WORK REQUIRED
Copy the data below. Keep every line exactly as it is.

### GIVEN DATA ###

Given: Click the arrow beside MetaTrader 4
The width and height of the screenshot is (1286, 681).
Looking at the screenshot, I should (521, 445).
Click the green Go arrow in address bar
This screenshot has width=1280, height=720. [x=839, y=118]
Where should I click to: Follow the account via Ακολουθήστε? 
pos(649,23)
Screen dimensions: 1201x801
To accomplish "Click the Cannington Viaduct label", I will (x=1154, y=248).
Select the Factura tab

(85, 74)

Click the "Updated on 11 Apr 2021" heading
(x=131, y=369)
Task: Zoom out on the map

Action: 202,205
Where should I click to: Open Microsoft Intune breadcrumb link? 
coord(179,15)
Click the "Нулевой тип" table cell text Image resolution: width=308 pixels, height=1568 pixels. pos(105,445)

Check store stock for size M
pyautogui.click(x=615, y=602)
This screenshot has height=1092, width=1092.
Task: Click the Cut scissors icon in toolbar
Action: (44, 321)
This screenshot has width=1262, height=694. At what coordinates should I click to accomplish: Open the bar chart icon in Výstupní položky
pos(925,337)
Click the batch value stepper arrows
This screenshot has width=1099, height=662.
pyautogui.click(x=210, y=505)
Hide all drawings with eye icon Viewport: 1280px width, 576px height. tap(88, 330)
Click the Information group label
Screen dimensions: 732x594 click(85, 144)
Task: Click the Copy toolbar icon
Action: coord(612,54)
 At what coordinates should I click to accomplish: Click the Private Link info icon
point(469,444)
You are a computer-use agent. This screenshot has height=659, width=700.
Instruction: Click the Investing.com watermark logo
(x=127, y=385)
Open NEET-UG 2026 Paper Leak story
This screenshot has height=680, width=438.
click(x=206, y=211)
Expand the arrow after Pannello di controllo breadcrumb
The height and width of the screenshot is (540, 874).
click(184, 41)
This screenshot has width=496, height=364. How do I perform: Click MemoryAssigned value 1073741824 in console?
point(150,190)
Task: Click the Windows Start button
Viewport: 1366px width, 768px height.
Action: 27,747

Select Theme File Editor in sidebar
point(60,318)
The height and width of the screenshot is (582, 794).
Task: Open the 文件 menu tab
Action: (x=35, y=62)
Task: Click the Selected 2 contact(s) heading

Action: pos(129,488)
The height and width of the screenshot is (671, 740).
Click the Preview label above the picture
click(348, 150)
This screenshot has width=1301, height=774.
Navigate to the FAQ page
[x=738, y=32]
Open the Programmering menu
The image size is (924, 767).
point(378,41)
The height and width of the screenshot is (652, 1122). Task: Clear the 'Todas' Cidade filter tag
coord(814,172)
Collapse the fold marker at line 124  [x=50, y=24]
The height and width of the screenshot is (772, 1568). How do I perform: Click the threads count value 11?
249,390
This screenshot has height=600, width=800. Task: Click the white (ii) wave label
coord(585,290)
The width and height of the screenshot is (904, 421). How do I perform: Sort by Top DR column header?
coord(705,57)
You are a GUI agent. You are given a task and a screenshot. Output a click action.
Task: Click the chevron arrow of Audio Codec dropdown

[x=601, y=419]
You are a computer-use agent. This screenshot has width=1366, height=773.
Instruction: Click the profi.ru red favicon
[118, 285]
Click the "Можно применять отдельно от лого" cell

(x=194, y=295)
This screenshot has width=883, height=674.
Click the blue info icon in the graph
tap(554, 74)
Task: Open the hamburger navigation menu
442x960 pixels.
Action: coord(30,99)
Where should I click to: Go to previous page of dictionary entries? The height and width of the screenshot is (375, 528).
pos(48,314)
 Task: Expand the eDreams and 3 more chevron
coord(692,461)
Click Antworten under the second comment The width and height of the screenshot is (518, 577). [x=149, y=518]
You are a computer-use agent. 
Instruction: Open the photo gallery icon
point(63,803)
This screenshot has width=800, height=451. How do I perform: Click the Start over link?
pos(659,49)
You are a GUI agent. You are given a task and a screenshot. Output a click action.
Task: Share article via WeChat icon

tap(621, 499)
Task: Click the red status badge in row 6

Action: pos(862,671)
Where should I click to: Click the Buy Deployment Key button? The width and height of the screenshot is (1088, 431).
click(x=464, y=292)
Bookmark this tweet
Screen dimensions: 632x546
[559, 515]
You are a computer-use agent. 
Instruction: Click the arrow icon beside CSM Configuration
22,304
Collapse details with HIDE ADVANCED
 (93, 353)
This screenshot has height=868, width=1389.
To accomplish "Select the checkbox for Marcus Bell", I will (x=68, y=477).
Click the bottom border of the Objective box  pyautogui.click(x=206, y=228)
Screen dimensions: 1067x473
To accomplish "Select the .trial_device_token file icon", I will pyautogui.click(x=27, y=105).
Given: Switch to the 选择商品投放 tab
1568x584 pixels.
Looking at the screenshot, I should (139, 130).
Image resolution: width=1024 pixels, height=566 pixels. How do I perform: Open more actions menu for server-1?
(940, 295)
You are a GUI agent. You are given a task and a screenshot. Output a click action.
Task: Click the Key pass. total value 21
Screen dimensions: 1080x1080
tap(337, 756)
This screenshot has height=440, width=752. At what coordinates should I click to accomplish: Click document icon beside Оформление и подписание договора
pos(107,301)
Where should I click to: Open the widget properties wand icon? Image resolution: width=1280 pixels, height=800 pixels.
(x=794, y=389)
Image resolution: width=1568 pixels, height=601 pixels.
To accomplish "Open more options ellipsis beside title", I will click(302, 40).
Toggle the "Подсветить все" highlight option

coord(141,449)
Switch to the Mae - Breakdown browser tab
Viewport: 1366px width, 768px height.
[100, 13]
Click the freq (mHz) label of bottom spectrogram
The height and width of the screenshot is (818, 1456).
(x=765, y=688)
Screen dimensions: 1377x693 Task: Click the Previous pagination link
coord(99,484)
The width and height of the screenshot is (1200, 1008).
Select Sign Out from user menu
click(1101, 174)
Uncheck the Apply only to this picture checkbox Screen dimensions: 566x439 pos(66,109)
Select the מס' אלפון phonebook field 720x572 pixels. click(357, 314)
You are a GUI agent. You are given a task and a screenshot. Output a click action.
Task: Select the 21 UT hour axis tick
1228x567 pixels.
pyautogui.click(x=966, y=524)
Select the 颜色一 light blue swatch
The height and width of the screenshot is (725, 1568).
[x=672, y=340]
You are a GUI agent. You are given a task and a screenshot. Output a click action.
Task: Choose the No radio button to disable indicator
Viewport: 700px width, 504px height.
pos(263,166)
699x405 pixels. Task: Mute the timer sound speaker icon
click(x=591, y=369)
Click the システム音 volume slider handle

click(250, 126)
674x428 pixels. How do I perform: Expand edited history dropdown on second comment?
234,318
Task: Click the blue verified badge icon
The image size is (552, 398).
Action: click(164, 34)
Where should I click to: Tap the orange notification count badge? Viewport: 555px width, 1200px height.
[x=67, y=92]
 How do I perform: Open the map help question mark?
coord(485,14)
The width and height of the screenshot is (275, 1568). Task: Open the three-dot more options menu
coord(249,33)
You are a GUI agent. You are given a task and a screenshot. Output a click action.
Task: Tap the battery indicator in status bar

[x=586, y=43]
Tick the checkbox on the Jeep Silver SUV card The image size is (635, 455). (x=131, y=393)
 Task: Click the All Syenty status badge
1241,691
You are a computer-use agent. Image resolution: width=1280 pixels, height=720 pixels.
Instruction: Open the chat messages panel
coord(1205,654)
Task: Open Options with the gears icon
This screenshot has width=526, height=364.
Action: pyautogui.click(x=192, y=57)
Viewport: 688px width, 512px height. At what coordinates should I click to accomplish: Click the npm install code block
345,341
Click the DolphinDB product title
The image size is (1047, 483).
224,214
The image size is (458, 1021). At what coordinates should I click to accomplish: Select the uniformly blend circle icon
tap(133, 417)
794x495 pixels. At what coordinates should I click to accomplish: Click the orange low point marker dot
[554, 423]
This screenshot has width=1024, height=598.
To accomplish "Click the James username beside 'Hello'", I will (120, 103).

###

EXERCISE OUTPUT
Given: Click the arrow beside MetaTrader 4
The width and height of the screenshot is (1286, 681).
Looking at the screenshot, I should (521, 445).
Click the green Go arrow in address bar
This screenshot has width=1280, height=720. [x=839, y=118]
Where should I click to: Follow the account via Ακολουθήστε? 
pos(649,23)
Screen dimensions: 1201x801
To accomplish "Click the Cannington Viaduct label", I will (x=1154, y=248).
Select the Factura tab

(85, 74)

Click the "Updated on 11 Apr 2021" heading
(x=131, y=369)
Task: Zoom out on the map

Action: 202,205
Where should I click to: Open Microsoft Intune breadcrumb link? 
coord(179,15)
Click the "Нулевой тип" table cell text Image resolution: width=308 pixels, height=1568 pixels. pos(105,445)

Check store stock for size M
pyautogui.click(x=615, y=602)
This screenshot has height=1092, width=1092.
Task: Click the Cut scissors icon in toolbar
Action: (44, 321)
This screenshot has width=1262, height=694. At what coordinates should I click to accomplish: Open the bar chart icon in Výstupní položky
pos(925,337)
Click the batch value stepper arrows
This screenshot has width=1099, height=662.
pyautogui.click(x=210, y=505)
Hide all drawings with eye icon Viewport: 1280px width, 576px height. tap(88, 330)
Click the Information group label
Screen dimensions: 732x594 click(85, 144)
Task: Click the Copy toolbar icon
Action: coord(612,54)
 At what coordinates should I click to accomplish: Click the Private Link info icon
point(469,444)
You are a computer-use agent. This screenshot has height=659, width=700.
Instruction: Click the Investing.com watermark logo
(x=127, y=385)
Open NEET-UG 2026 Paper Leak story
This screenshot has height=680, width=438.
click(x=206, y=211)
Expand the arrow after Pannello di controllo breadcrumb
The height and width of the screenshot is (540, 874).
click(184, 41)
This screenshot has width=496, height=364. How do I perform: Click MemoryAssigned value 1073741824 in console?
point(150,190)
Task: Click the Windows Start button
Viewport: 1366px width, 768px height.
Action: 27,747

Select Theme File Editor in sidebar
point(60,318)
The height and width of the screenshot is (582, 794).
Task: Open the 文件 menu tab
Action: (x=35, y=62)
Task: Click the Selected 2 contact(s) heading

Action: pos(129,488)
The height and width of the screenshot is (671, 740).
Click the Preview label above the picture
click(348, 150)
This screenshot has width=1301, height=774.
Navigate to the FAQ page
[x=738, y=32]
Open the Programmering menu
The image size is (924, 767).
point(378,41)
The height and width of the screenshot is (652, 1122). Task: Clear the 'Todas' Cidade filter tag
coord(814,172)
Collapse the fold marker at line 124  [x=50, y=24]
The height and width of the screenshot is (772, 1568). How do I perform: Click the threads count value 11?
249,390
This screenshot has height=600, width=800. Task: Click the white (ii) wave label
coord(585,290)
The width and height of the screenshot is (904, 421). How do I perform: Sort by Top DR column header?
coord(705,57)
You are a GUI agent. You are given a task and a screenshot. Output a click action.
Task: Click the chevron arrow of Audio Codec dropdown

[x=601, y=419]
You are a computer-use agent. This screenshot has width=1366, height=773.
Instruction: Click the profi.ru red favicon
[118, 285]
Click the "Можно применять отдельно от лого" cell

(x=194, y=295)
This screenshot has width=883, height=674.
Click the blue info icon in the graph
tap(554, 74)
Task: Open the hamburger navigation menu
442x960 pixels.
Action: coord(30,99)
Where should I click to: Go to previous page of dictionary entries? The height and width of the screenshot is (375, 528).
pos(48,314)
 Task: Expand the eDreams and 3 more chevron
coord(692,461)
Click Antworten under the second comment The width and height of the screenshot is (518, 577). [x=149, y=518]
You are a computer-use agent. 
Instruction: Open the photo gallery icon
point(63,803)
This screenshot has width=800, height=451. How do I perform: Click the Start over link?
pos(659,49)
You are a GUI agent. You are given a task and a screenshot. Output a click action.
Task: Share article via WeChat icon

tap(621, 499)
Task: Click the red status badge in row 6

Action: pos(862,671)
Where should I click to: Click the Buy Deployment Key button? The width and height of the screenshot is (1088, 431).
click(x=464, y=292)
Bookmark this tweet
Screen dimensions: 632x546
[559, 515]
You are a computer-use agent. 
Instruction: Click the arrow icon beside CSM Configuration
22,304
Collapse details with HIDE ADVANCED
 (93, 353)
This screenshot has height=868, width=1389.
To accomplish "Select the checkbox for Marcus Bell", I will (x=68, y=477).
Click the bottom border of the Objective box  pyautogui.click(x=206, y=228)
Screen dimensions: 1067x473
To accomplish "Select the .trial_device_token file icon", I will pyautogui.click(x=27, y=105).
Given: Switch to the 选择商品投放 tab
1568x584 pixels.
Looking at the screenshot, I should (139, 130).
Image resolution: width=1024 pixels, height=566 pixels. How do I perform: Open more actions menu for server-1?
(940, 295)
You are a GUI agent. You are given a task and a screenshot. Output a click action.
Task: Click the Key pass. total value 21
Screen dimensions: 1080x1080
tap(337, 756)
This screenshot has height=440, width=752. At what coordinates should I click to accomplish: Click document icon beside Оформление и подписание договора
pos(107,301)
Where should I click to: Open the widget properties wand icon? Image resolution: width=1280 pixels, height=800 pixels.
(x=794, y=389)
Image resolution: width=1568 pixels, height=601 pixels.
To accomplish "Open more options ellipsis beside title", I will click(302, 40).
Toggle the "Подсветить все" highlight option

coord(141,449)
Switch to the Mae - Breakdown browser tab
Viewport: 1366px width, 768px height.
[100, 13]
Click the freq (mHz) label of bottom spectrogram
The height and width of the screenshot is (818, 1456).
(x=765, y=688)
Screen dimensions: 1377x693 Task: Click the Previous pagination link
coord(99,484)
The width and height of the screenshot is (1200, 1008).
Select Sign Out from user menu
click(1101, 174)
Uncheck the Apply only to this picture checkbox Screen dimensions: 566x439 pos(66,109)
Select the מס' אלפון phonebook field 720x572 pixels. click(357, 314)
You are a GUI agent. You are given a task and a screenshot. Output a click action.
Task: Select the 21 UT hour axis tick
1228x567 pixels.
pyautogui.click(x=966, y=524)
Select the 颜色一 light blue swatch
The height and width of the screenshot is (725, 1568).
[x=672, y=340]
You are a GUI agent. You are given a task and a screenshot. Output a click action.
Task: Choose the No radio button to disable indicator
Viewport: 700px width, 504px height.
pos(263,166)
699x405 pixels. Task: Mute the timer sound speaker icon
click(x=591, y=369)
Click the システム音 volume slider handle

click(250, 126)
674x428 pixels. How do I perform: Expand edited history dropdown on second comment?
234,318
Task: Click the blue verified badge icon
The image size is (552, 398).
Action: click(164, 34)
Where should I click to: Tap the orange notification count badge? Viewport: 555px width, 1200px height.
[x=67, y=92]
 How do I perform: Open the map help question mark?
coord(485,14)
The width and height of the screenshot is (275, 1568). Task: Open the three-dot more options menu
coord(249,33)
You are a GUI agent. You are given a task and a screenshot. Output a click action.
Task: Tap the battery indicator in status bar

[x=586, y=43]
Tick the checkbox on the Jeep Silver SUV card The image size is (635, 455). (x=131, y=393)
 Task: Click the All Syenty status badge
1241,691
You are a computer-use agent. Image resolution: width=1280 pixels, height=720 pixels.
Instruction: Open the chat messages panel
coord(1205,654)
Task: Open Options with the gears icon
This screenshot has width=526, height=364.
Action: pyautogui.click(x=192, y=57)
Viewport: 688px width, 512px height. At what coordinates should I click to accomplish: Click the npm install code block
345,341
Click the DolphinDB product title
The image size is (1047, 483).
224,214
The image size is (458, 1021). At what coordinates should I click to accomplish: Select the uniformly blend circle icon
tap(133, 417)
794x495 pixels. At what coordinates should I click to accomplish: Click the orange low point marker dot
[554, 423]
This screenshot has width=1024, height=598.
To accomplish "Click the James username beside 'Hello'", I will (120, 103).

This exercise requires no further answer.